Go through the listing beneath and show each line containing the string "screenshot".

**RECORDS FOR THE TASK**
+++

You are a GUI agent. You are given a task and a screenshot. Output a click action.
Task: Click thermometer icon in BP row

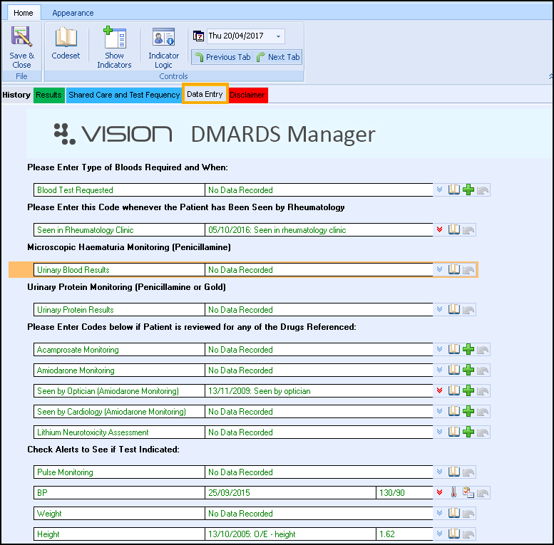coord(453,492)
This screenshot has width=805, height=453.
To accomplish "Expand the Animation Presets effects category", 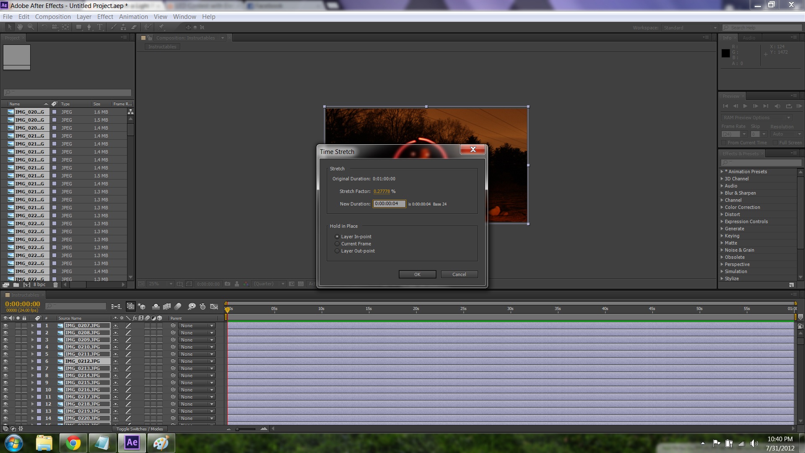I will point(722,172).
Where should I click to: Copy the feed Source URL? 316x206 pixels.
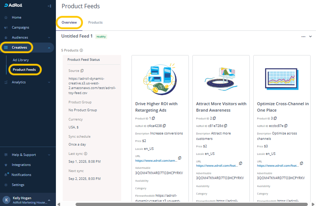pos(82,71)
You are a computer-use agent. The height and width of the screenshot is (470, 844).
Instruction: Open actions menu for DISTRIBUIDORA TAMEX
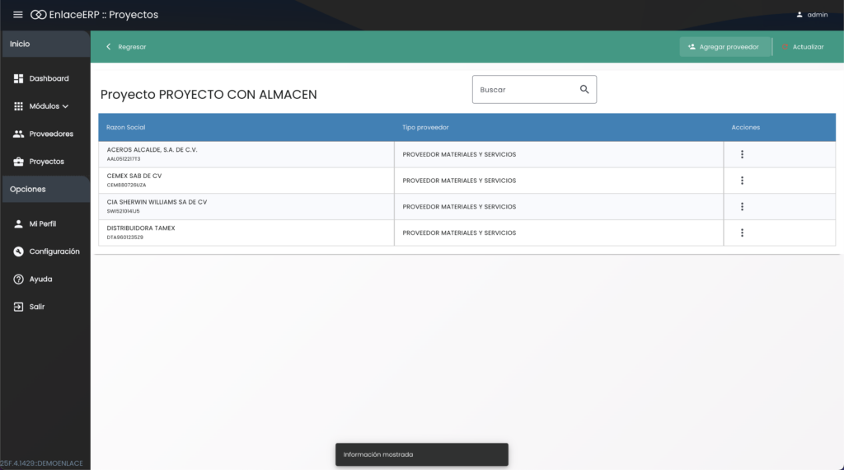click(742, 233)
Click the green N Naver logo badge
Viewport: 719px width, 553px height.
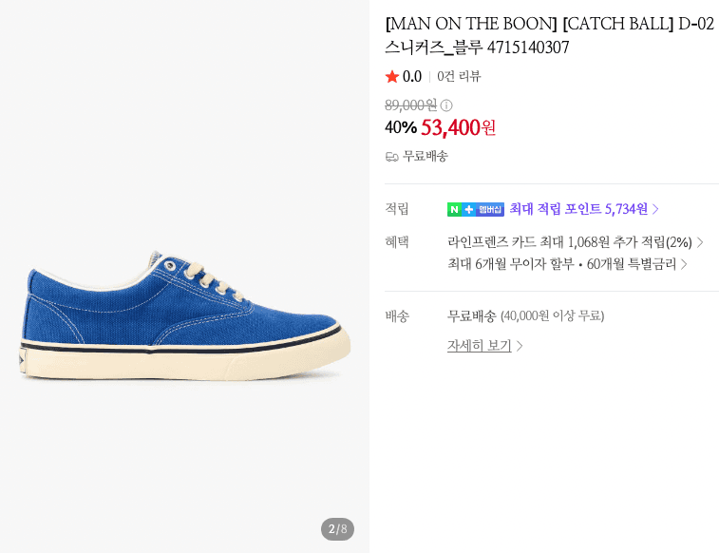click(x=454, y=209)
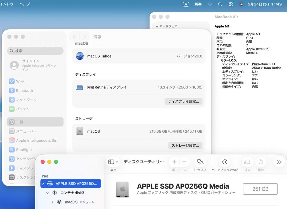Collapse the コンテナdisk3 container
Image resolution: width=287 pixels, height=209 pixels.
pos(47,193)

+++

**RESPONSE AREA**
You are a GUI agent. You are given a task and a screenshot. Output a click action.
This screenshot has width=805, height=453.
You are a computer-use agent. The height and width of the screenshot is (470, 844).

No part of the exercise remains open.